Sauf si, au-delà de la discussion franco-française sur les « lois mémorielles », transparaissait en filigrane la crainte de voir de nouveau la France condamnée par la Cour européenne des droits de l’homme, comme les juges de Strasbourg le firent pour l’ouvrage Les services spéciaux du général Aussaresses (CEDH du 15 janvier 2009 ed. Orban) et pour Roger Garaudy (dans l’arrêt Garaudy, Lehideux, Isorni en 2001), sur la base de l’art 10 de la CEDH, au nom du respect du droit à l’information et de la liberté d’expression. Mais la reconnaissance du caractère normatif de la loi Taubira n’était même pas nécessaire à la condamnation pour apologie et au rejet du pourvoi; dès lors que la poursuite reposait sur la loi de 1881 et non sur la loi du 23 mai 2001 à laquelle les juges ne s’étaient référés que pour retenir le caractère criminel de l’esclavage. La réprobation et l’abandon du recours aux lois mémorielles ou compassionnelles (pour reprendre l’expression du sénateur Robert Badinter) peut à la rigueur interdire au Parlement d’étendre les lois mémorielles répressives; mais pas empêcher que le législateur ne se penche sur un système de valeurs que la société démocratique doit tout autant préserver que la liberté d’expression.

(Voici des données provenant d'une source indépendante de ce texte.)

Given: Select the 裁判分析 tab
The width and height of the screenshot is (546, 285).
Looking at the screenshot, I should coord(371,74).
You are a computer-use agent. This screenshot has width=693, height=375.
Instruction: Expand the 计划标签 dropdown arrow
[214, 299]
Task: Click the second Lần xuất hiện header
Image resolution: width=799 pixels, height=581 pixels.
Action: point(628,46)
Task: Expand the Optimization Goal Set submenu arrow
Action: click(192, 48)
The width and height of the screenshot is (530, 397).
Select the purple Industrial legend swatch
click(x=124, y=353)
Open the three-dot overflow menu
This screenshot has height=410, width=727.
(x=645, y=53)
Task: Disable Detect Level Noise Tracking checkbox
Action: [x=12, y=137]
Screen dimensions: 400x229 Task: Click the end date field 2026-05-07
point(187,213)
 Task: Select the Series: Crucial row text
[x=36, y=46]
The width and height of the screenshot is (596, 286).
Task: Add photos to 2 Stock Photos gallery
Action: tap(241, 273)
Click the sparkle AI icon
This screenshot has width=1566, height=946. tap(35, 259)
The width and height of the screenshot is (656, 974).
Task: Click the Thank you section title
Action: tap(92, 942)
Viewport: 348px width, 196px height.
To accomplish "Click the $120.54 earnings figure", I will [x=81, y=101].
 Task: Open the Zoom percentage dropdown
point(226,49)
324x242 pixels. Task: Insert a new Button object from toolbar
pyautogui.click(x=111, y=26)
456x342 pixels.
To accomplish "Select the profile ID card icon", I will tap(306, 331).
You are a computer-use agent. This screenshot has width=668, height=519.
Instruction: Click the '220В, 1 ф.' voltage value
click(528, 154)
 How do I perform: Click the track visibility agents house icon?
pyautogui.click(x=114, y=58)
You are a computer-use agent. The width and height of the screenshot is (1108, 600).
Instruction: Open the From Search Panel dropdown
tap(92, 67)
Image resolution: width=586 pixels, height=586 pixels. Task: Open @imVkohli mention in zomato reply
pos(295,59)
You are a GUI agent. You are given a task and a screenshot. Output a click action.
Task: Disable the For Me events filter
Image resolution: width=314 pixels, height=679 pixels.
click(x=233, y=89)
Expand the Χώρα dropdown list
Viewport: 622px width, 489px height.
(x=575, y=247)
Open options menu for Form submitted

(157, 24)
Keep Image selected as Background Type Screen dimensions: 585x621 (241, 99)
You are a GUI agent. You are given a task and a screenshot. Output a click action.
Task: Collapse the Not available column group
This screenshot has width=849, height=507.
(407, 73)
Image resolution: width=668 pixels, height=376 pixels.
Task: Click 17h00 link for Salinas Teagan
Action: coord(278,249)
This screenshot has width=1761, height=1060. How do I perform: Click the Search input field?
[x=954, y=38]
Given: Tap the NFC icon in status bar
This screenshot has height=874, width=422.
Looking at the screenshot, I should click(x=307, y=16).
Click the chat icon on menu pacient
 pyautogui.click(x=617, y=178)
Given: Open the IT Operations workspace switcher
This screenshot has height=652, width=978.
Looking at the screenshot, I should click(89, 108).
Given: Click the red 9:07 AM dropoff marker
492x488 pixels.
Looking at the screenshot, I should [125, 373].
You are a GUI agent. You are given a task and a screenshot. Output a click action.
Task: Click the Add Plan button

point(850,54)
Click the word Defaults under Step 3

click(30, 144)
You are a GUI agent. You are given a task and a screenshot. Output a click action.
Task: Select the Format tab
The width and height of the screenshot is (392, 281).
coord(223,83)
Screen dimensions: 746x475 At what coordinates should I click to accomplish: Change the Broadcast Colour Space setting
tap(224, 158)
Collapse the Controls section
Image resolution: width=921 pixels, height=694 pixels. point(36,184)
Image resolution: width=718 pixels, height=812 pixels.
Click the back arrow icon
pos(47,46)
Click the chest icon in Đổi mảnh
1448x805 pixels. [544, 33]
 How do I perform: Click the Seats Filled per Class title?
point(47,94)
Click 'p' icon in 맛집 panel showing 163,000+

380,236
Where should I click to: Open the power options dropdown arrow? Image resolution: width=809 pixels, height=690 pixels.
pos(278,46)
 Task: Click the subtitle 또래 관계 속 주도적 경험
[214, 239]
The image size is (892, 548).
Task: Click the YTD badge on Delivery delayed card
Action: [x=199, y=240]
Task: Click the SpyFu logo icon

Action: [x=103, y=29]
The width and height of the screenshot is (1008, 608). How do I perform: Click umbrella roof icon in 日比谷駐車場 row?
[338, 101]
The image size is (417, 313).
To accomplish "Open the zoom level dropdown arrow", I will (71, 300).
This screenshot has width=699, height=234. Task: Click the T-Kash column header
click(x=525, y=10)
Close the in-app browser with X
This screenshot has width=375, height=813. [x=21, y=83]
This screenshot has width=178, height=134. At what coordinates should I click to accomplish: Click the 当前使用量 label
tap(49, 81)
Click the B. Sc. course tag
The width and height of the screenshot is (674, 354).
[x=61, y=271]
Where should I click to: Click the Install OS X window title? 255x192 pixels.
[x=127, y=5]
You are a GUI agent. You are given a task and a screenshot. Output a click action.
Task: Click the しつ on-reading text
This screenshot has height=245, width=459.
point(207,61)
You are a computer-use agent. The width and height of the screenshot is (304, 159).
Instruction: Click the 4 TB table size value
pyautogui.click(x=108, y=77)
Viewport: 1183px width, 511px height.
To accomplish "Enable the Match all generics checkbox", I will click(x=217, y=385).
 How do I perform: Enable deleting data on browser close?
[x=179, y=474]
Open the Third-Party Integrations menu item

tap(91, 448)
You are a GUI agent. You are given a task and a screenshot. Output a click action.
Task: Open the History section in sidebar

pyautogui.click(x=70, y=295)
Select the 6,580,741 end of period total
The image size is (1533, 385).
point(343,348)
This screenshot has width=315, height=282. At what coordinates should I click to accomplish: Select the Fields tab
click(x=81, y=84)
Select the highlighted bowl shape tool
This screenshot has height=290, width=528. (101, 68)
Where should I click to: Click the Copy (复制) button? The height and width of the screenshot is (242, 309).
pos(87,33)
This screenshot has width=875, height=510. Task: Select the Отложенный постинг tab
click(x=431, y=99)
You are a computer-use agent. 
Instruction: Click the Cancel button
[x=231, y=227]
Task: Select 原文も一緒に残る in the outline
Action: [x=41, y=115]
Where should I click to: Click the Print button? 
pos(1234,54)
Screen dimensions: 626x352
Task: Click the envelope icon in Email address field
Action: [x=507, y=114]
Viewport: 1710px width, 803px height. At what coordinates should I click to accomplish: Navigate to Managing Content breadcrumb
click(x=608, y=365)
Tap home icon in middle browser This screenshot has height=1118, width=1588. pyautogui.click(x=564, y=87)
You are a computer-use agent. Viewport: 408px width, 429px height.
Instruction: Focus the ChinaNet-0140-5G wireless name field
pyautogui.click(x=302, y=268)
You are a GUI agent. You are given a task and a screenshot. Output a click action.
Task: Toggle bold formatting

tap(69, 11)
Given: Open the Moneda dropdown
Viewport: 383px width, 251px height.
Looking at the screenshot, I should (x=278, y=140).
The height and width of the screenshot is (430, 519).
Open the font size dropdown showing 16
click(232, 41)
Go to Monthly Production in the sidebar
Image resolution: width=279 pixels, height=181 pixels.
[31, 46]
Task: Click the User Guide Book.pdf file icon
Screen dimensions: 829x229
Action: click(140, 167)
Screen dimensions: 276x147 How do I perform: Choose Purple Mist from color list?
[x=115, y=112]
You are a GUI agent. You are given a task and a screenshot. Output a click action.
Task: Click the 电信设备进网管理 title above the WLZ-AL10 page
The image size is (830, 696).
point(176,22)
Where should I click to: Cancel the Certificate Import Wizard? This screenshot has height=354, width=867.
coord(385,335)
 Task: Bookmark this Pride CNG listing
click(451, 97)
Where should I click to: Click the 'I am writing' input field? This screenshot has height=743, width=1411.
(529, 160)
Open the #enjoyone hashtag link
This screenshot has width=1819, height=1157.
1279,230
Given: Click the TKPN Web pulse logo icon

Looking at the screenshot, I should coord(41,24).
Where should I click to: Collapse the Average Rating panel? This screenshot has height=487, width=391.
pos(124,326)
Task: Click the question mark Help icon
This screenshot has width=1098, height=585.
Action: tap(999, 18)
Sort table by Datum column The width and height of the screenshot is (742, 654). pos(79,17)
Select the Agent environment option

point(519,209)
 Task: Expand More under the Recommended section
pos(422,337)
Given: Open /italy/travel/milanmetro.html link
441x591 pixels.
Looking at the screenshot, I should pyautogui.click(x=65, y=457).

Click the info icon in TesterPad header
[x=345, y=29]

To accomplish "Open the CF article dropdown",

On ne voit pas comment Mme Taubira, aujourd’hui devenue Garde des sceaux, pourrait reprendre les chaînes de l’esclavage, pour saisir le Parlement d’une loi tendant à réprimer la négation ou la contestation de la traite négrière, sans se mettre à dos toutes les « bonnes consciences de gauche » des partisans de « liberté pour l’Histoire », ni comment François Hollande pourrait tenir sa promesse envers les Arméniens.

Que ce soit le Conseil constitutionnel qui le leur dise, passe; mais que ce soit la Cour de cassation, il y a de quoi alerter et désespérer les associations qui se sont donné pour objet de lutter contre les résurgences modernes de l’esclavage et contre sa réhabilitation historique.

Il y a réellement de quoi s’inquiéter de cette « permission des juges » qui masque une certaine régression de la lutte pour la liberté tout court qui mérite pourtant tout autant que la liberté d’expression que l’on s’occupe de son histoire et de son présent.

Bernard Jouanneau, président de Mémoire 2000, association informant et sensibilisant les jeunes scolaires pour les informer et les sensibiliser « à toutes les formes d’atteintes aux droits de l’homme ».